== Passage shown ==

TensorRT-LLM icon indicating copy to clipboard operation
TensorRT-LLM copied to clipboard

kv_cache_reuse breaking on awq quantized model

Open Bhuvanesh09 opened this issue 1 year ago • 2 comments
trafficstars

System Info

  • X86_64
  • RAM: 30 GB
  • GPU: A10G, VRAM: 23GB
  • Lib: Tensorrt-LLM v0.9.0
  • Container Used: nvcr.io/nvidia/tritonserver:24.05-trtllm-python-py3
  • Model used: Mistral 7B

Who can help?

@Tracin , @kaiyux , @byshiue

Information

  • [X] The official example scripts
  • [ ] My own modified scripts

Tasks

  • [X] An officially supported task in the examples folder (such as GLUE/SQuAD, ...)
  • [ ] My own task or dataset (give details below)

Reproduction

Quantized with: the command:

python ../quantization/quantize.py --model_dir <model_fp16> \
	                                   --dtype float16 \
	                                   --qformat int4_awq \
	                                   --awq_block_size 128 \
	                                   --output_dir <model_repo> \
	                                   --calib_size 32 
	
trtllm-build --checkpoint_dir <model_repo> \
	             --output_dir <engine_repo> \
	             --gemm_plugin float16 --use_paged_context_fmha enable --max_input_len 4000 --max_output_len 400 --max_batch_size 12

Started the model with arguments:

7 python3 tools/fill_template.py -i test-model/preprocessing/config.pbtxt tokenizer_dir:${TOK_PATH},triton_max_batch_size:12,preproc
	essing_instance_count:1
8 python3 tools/fill_template.py -i test-model/postprocessing/config.pbtxt tokenizer_dir:${TOK_PATH},triton_max_batch_size:12,postpr
	ocessing_instance_count:1
9 python3 tools/fill_template.py -i test-model/tensorrt_llm_bls/config.pbtxt triton_max_batch_size:12,decoupled_mode:False,bls_insta
	nce_count:1,accumulate_tokens:False
10 python3 tools/fill_template.py -i test-model/ensemble/config.pbtxt triton_max_batch_size:12
11 python3 tools/fill_template.py -i test-model/tensorrt_llm/config.pbtxt triton_backend:tensorrtllm,triton_max_batch_size:12,decoupl
	      ed_mode:False,max_beam_width:1,engine_dir:${ENGINE_PATH},max_tokens_in_paged_kv_cache:52000,max_attention_window_size:4096,kv_cach
	      e_free_gpu_mem_fraction:0.9,exclude_input_in_output:True,enable_kv_cache_reuse:True,batching_strategy:inflight_fused_batching,max
	      _queue_delay_microseconds:0

How to get the error:

When tested with a semaphore of 10(Ensuring 10 requests are always pending at the server), after a few successful predictions, we get the error:

[TensorRT-LLM][ERROR] Encountered error for requestId 991505662: Encountered an error in forward function: [TensorRT-LLM][ERROR] Asserti
on failed: blockedTokens.size() <= blockIds.size() (/tmp/tritonbuild/tensorrtllm/tensorrt_llm/cpp/tensorrt_llm/batch_manager/kvCacheMana
ger.cpp:568)

===

Parts of the exercise
1: List every entry under "System Info" in the kv_cache_reuse issue report, giving each as it appears there.
2: Answer from the kv_cache_reuse issue report:
(a) What value is given for --qformat in the quantization command?
(b) What --max_batch_size does the trtllm-build command set?
(c) How many requests does the semaphore keep pending at the server during testing?
3: Carry on the kv_cache_reuse issue report from its last line.

== Entries shown ==

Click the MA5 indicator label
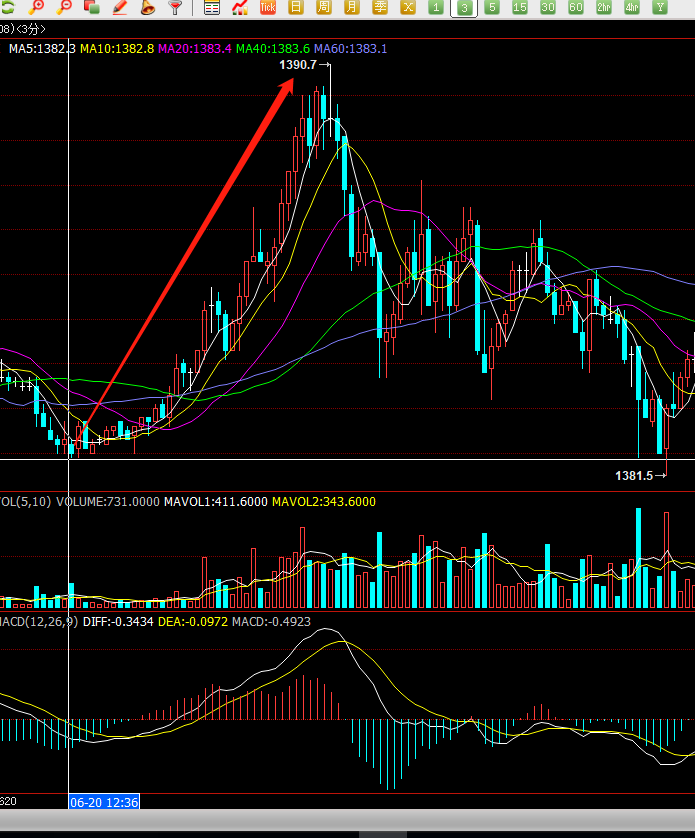This screenshot has height=838, width=695. click(x=40, y=48)
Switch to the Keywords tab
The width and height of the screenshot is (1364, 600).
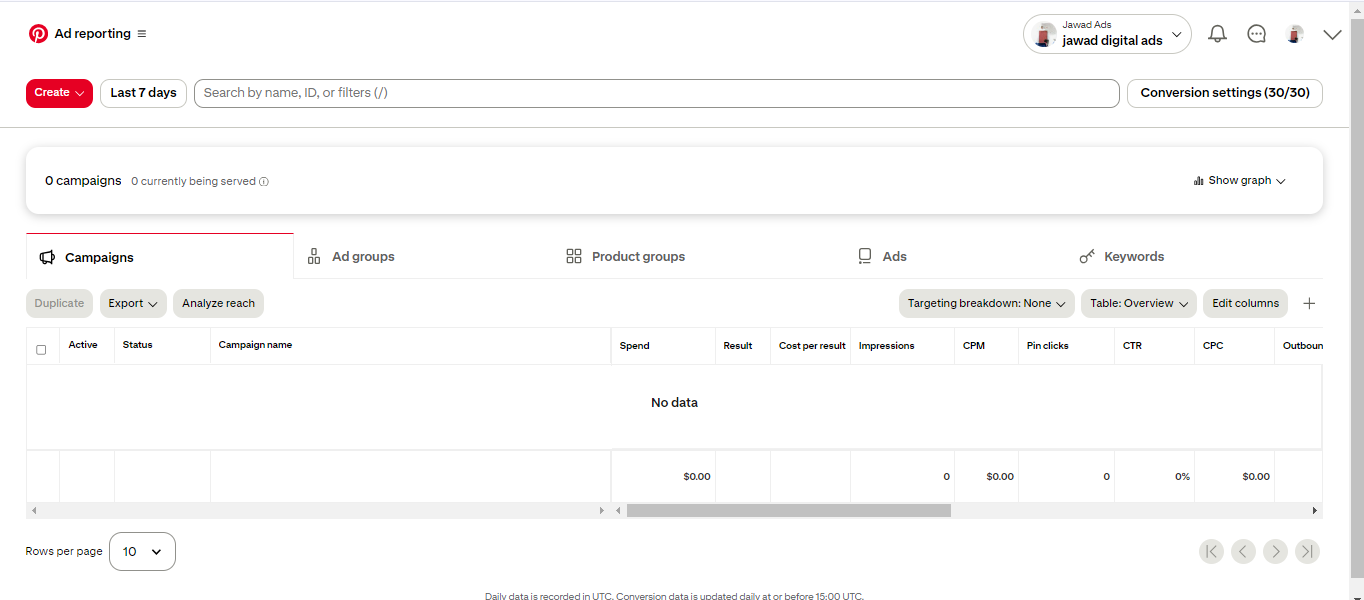click(x=1122, y=257)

===

Answers in order
1:
X86_64
RAM: 30 GB
GPU: A10G, VRAM: 23GB
Lib: Tensorrt-LLM v0.9.0
Container Used: nvcr.io/nvidia/tritonserver:24.05-trtllm-python-py3
Model used: Mistral 7B

2:
(a) int4_awq
(b) 12
(c) 10

3:
Information which might help in debugging:

The requests get dropped and the server stops working only when the initial set of kv cache in its entirety is full. The server is unable to kickout the LRU kv_cache in paged attention as it is supposed to do. This can be confirmed by the fact that the server runs without any issues when enable_kv_cache_reuse is set to off.

Expected behavior

The Model should continue to serve the requests without any issues.

actual behavior

We get the following error in the triton server:

[TensorRT-LLM][ERROR] Encountered error for requestId 991505662: Encountered an error in forward function: [TensorRT-LLM][ERROR] Asserti
on failed: blockedTokens.size() <= blockIds.size() (/tmp/tritonbuild/tensorrtllm/tensorrt_llm/cpp/tensorrt_llm/batch_manager/kvCacheMana
ger.cpp:568)

additional notes

Information which might help in debugging:

The requests get dropped and the server stops working only when the initial set of kv cache in its entirety is full. The server is unable to kickout the LRU kv_cache in paged attention as it is supposed to do. This can be confirmed by the fact that the server runs without any issues when enable_kv_cache_reuse is set to off.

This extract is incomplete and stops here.